When processing noisy images, Wiener filtering is applied to the images to make them smoother and less noisy. In comparison with the two filtering methods, Wiener filtering is more effective than wavelet transform, and Wiener filtering is more computationally intensive but better at removing noise. When the two filtering methods are analyzed separately, Wiener filtering works better for low standard deviation noise images than high standard deviation noise images. The secondary Wiener filtering outperforms the primary Wiener filtering and improves the PSNR and SNR values.
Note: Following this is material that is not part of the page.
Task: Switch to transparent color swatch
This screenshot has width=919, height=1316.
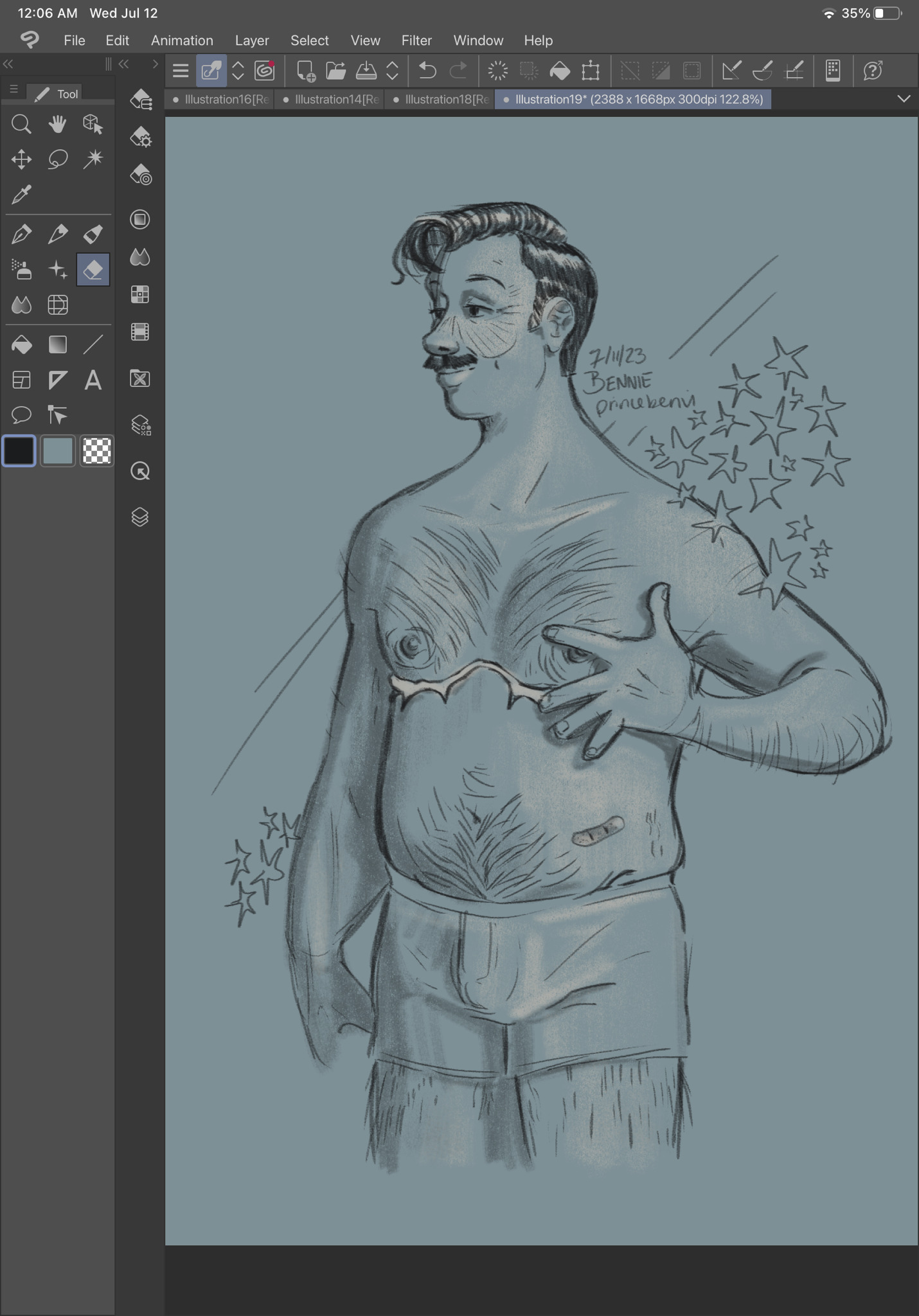Action: [97, 451]
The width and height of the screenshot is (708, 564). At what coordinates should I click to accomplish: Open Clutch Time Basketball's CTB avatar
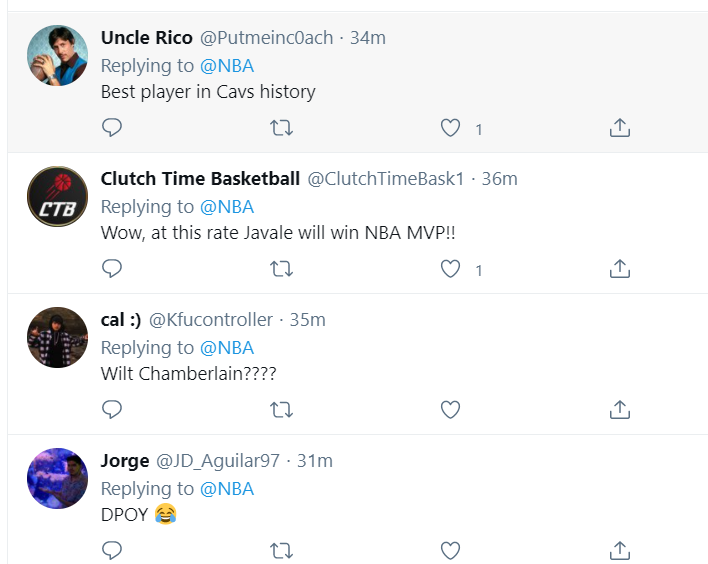57,197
The effect of the Wiener function and the Wiener filter system function written by the author is almost the same, with SNR values of 46.7864 and 46.7845, respectively, when the lena image that comes with the optimized system is a low standard deviation noisy image. while the wavelet transform of Gaussian noise also achieves noise reduction, although the effect is not significant. The images of the two-layer wavelet transform are brighter than those of the single-layer wavelet transform. Also, when wavelet dissociation is executed on the semaphore, the more layers are decomposed, the more obvious are the different characteristics of the noise and the original signal realizations. In this study, we analyzed the Wiener filter, implemented it by our own programming, and performed a comparative analysis to provide an idea. However, the improvement in this study is only limited to Wiener filtering, which does not give the best results. Future research may not should be limited to one type of filtering, but should combine multiple filtering methods to get better filtering effects.